[start Listing]

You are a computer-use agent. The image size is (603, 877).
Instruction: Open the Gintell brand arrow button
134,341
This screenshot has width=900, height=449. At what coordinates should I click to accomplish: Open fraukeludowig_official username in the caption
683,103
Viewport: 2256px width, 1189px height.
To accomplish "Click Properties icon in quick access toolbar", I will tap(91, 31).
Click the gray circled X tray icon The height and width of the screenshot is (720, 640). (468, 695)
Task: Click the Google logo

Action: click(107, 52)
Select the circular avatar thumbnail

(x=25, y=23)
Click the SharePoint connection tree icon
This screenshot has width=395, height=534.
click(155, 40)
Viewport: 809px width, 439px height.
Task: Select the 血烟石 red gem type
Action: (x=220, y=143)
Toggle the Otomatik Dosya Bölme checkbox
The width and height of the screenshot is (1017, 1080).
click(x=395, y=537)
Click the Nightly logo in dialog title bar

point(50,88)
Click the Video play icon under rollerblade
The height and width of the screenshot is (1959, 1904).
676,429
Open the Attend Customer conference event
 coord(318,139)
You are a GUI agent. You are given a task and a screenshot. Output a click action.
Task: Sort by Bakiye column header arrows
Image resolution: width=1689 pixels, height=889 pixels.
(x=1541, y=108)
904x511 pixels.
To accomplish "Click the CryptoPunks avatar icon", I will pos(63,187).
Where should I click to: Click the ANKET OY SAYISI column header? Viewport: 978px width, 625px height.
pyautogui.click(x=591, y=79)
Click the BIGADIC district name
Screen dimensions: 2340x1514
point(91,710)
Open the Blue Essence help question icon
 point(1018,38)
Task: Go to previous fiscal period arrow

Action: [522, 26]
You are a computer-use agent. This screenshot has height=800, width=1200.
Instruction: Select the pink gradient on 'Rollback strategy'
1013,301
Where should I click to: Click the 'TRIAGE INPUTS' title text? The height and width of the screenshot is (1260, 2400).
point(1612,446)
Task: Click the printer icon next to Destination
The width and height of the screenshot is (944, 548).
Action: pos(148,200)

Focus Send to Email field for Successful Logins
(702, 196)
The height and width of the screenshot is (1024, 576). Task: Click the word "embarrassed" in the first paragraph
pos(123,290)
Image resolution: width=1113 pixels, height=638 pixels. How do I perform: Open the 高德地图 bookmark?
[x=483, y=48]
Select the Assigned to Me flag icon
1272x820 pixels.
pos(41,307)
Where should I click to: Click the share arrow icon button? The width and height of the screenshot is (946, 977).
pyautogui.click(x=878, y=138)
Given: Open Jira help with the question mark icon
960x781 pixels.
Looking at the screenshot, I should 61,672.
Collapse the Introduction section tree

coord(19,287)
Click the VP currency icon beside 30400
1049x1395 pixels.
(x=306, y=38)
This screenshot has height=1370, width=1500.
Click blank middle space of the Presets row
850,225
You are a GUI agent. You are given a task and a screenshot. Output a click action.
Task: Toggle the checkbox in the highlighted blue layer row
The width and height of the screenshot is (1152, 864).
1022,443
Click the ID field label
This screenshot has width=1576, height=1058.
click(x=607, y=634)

[end Listing]

[Problem statement]
Count the lines in the material above that contain the word "title". Reply with the number only.

[Result of the task]
2